▶ **Task goal**: Can you edit the material starting at its first line and ending at the line containing "The width and height of the screenshot is (1024, 644)." so that "checkbox" becomes "check box", leaving everything else unchanged, and return only those lines?
▼
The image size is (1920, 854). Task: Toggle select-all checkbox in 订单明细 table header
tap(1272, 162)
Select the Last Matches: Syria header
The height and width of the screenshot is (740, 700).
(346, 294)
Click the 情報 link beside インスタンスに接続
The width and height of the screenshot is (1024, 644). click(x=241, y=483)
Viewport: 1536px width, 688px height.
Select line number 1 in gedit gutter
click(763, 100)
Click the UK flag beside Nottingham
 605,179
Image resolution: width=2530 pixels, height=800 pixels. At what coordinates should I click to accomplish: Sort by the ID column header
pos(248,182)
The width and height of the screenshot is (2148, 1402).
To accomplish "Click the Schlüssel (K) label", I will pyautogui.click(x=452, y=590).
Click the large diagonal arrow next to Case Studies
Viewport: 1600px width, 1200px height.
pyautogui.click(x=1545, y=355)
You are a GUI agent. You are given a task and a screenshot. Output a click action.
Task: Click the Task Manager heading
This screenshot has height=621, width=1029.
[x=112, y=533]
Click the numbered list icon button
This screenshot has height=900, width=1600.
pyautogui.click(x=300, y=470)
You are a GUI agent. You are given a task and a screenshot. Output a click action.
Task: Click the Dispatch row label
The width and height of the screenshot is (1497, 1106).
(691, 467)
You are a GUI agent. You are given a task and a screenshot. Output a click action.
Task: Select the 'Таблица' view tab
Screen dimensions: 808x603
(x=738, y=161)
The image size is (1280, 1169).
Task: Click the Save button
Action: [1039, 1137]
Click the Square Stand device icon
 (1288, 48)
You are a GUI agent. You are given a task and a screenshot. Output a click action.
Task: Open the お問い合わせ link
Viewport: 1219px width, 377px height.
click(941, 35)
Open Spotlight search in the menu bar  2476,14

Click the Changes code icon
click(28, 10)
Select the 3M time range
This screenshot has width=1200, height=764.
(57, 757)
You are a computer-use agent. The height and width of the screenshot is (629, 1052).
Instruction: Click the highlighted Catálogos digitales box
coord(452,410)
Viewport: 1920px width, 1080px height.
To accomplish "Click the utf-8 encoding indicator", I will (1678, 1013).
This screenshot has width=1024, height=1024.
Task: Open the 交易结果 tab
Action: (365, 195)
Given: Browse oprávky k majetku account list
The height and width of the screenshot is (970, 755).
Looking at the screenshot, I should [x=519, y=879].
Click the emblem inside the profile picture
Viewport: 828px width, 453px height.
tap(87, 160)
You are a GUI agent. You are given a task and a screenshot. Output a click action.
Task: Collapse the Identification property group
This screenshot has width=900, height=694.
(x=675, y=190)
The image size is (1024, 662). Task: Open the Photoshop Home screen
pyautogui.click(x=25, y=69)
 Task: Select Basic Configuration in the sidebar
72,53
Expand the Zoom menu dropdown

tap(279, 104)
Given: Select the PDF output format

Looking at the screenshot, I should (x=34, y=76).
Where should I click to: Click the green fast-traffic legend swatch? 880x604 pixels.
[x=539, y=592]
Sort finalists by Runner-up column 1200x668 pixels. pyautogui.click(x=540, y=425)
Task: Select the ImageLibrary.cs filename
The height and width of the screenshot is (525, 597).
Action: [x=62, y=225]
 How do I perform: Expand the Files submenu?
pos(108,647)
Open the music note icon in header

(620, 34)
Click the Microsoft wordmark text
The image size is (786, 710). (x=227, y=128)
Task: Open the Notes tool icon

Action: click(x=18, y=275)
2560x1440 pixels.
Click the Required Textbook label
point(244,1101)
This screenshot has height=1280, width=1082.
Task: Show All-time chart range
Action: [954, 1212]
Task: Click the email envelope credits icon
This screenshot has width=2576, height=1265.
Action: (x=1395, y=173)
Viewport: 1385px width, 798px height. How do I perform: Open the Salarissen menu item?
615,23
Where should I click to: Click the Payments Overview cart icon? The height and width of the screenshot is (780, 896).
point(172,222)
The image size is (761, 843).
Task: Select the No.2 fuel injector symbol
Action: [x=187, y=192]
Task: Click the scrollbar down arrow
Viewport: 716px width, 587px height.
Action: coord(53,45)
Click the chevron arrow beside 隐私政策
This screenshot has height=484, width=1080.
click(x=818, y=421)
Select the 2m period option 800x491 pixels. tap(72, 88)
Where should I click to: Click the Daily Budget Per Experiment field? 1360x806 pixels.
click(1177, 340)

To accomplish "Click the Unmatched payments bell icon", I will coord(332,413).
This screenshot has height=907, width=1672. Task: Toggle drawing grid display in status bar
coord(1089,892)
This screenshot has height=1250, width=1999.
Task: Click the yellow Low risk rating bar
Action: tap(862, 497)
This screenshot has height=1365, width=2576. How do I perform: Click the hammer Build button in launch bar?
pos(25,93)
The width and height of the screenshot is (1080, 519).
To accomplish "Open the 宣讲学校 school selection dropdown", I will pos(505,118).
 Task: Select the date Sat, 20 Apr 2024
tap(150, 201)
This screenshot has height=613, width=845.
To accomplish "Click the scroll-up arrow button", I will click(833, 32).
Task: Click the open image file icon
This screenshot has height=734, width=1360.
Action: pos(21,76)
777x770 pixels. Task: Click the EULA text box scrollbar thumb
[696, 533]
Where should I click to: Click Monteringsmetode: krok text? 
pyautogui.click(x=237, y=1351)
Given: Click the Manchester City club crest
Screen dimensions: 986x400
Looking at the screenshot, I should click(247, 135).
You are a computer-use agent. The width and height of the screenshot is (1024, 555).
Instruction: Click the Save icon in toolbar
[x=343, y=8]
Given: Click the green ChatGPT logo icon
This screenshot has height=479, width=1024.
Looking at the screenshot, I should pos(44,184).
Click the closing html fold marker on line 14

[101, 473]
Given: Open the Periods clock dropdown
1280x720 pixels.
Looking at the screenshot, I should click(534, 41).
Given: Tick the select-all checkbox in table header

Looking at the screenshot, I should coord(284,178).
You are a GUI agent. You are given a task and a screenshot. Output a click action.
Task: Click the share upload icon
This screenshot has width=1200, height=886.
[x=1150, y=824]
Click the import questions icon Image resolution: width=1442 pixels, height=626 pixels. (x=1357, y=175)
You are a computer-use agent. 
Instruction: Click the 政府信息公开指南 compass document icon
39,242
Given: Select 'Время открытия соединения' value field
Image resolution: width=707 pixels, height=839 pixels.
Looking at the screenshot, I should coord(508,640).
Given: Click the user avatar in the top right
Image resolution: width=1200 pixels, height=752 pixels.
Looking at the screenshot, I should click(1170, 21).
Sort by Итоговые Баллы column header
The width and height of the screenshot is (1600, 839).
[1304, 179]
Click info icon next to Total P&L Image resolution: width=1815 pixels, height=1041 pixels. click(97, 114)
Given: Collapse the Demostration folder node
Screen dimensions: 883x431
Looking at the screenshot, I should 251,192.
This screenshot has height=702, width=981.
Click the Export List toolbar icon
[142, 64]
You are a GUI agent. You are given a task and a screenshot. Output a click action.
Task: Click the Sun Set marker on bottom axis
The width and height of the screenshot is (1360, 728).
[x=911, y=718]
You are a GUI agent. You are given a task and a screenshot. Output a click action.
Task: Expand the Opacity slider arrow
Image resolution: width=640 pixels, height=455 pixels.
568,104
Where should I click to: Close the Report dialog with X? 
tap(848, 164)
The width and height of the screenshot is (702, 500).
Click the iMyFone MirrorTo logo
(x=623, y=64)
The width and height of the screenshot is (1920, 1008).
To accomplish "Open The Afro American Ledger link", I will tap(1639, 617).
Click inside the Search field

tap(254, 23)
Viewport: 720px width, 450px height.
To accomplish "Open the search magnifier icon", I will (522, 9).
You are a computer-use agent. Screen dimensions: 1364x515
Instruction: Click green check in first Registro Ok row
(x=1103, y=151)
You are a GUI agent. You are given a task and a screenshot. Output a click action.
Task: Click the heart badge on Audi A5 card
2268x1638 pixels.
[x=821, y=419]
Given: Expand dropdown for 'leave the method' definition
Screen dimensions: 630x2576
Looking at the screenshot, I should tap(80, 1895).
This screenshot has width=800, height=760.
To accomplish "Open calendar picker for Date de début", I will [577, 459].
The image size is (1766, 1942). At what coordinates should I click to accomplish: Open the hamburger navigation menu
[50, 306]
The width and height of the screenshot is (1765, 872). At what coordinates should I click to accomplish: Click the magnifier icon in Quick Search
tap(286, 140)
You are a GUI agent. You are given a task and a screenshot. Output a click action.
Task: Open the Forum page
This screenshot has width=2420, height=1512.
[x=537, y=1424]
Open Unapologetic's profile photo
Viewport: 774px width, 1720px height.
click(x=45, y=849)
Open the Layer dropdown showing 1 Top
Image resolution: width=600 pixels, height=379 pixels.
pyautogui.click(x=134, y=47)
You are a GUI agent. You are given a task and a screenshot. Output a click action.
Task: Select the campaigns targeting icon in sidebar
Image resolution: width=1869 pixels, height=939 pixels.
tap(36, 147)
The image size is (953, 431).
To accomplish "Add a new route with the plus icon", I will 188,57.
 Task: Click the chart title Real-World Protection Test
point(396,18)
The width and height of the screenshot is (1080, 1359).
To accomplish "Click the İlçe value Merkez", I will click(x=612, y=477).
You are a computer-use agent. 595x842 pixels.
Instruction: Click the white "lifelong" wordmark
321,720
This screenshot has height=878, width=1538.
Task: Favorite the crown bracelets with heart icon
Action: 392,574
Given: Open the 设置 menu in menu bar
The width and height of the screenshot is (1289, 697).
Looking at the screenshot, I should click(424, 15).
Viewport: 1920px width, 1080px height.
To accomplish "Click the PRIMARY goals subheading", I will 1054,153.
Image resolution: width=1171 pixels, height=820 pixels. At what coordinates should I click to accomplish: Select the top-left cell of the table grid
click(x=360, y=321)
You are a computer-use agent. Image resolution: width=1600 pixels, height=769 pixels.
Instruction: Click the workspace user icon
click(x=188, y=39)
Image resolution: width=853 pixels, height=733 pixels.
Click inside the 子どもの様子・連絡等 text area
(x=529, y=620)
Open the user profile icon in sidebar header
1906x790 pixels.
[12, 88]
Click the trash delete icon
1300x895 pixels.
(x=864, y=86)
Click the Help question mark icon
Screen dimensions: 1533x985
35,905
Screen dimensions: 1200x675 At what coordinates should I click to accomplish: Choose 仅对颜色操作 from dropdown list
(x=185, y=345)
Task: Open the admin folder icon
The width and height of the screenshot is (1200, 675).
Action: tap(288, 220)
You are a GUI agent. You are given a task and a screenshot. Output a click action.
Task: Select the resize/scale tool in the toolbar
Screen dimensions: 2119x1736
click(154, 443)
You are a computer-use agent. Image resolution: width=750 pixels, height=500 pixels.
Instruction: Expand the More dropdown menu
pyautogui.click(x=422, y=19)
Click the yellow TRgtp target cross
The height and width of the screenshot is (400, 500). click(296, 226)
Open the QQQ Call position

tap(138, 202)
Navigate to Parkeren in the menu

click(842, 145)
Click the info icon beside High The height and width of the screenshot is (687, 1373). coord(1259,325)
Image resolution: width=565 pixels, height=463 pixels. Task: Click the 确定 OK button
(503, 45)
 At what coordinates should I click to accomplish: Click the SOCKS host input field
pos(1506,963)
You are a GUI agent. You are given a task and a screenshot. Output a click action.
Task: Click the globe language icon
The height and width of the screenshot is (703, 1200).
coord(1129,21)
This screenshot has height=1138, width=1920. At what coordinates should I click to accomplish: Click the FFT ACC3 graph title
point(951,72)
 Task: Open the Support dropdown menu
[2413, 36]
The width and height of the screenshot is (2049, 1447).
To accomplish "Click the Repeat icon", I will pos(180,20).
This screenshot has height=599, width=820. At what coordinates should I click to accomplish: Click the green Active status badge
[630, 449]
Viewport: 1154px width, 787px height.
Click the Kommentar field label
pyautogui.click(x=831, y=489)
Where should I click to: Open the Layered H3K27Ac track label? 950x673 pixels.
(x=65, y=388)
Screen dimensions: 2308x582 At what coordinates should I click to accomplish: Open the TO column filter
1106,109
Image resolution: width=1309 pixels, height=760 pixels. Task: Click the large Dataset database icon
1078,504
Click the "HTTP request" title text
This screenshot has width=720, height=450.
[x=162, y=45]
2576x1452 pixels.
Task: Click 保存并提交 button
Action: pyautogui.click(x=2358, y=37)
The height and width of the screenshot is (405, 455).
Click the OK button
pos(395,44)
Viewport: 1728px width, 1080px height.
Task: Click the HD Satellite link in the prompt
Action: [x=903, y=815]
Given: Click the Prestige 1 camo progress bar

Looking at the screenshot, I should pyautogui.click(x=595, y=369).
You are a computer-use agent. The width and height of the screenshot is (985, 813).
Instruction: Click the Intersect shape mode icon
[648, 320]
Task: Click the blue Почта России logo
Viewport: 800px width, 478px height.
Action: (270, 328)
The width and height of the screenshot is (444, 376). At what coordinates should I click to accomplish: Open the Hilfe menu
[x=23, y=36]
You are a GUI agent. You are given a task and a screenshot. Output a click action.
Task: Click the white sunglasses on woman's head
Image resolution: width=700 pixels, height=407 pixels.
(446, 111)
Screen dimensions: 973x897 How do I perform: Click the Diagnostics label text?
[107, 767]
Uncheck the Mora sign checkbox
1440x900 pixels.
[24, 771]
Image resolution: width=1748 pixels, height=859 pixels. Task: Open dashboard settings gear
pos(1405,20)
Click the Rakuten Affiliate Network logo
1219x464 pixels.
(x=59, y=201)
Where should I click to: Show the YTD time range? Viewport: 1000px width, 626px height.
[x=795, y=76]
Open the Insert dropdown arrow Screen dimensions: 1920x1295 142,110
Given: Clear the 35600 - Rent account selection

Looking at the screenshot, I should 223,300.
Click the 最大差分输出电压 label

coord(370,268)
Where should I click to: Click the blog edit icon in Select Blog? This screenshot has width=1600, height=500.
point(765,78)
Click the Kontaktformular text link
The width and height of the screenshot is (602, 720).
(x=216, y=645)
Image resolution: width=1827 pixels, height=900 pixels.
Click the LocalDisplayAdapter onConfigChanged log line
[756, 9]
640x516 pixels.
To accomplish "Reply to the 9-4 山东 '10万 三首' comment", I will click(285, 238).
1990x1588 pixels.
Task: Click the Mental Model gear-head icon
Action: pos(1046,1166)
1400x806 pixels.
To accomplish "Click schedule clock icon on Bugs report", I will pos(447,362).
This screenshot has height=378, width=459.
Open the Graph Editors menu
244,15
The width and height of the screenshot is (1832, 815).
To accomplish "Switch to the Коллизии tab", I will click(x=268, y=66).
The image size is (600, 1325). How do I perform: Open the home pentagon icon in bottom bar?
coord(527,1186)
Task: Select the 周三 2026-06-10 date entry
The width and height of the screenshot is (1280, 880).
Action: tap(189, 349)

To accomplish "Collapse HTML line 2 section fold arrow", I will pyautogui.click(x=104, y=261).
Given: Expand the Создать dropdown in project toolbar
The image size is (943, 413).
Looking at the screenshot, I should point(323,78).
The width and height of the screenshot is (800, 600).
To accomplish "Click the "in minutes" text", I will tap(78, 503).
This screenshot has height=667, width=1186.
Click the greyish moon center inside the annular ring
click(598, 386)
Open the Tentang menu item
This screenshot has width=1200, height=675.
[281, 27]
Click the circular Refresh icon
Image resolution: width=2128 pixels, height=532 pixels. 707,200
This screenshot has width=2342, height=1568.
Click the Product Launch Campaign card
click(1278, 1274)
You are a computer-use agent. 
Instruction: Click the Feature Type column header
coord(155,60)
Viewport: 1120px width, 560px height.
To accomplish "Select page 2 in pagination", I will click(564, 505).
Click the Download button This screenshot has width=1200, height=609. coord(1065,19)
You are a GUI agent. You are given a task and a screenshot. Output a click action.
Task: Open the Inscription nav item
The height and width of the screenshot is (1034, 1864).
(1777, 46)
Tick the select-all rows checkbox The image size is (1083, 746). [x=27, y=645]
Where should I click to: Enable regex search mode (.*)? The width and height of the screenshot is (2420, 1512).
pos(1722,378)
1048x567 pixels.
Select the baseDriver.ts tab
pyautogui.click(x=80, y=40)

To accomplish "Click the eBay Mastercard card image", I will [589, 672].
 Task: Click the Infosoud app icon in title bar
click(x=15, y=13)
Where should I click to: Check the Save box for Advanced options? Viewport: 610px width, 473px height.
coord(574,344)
▲
▶ **Answer to the task**:
The image size is (1920, 854). Task: Toggle select-all check box in 订单明细 table header
tap(1272, 162)
Select the Last Matches: Syria header
The height and width of the screenshot is (740, 700).
(346, 294)
Click the 情報 link beside インスタンスに接続
The width and height of the screenshot is (1024, 644). click(x=241, y=483)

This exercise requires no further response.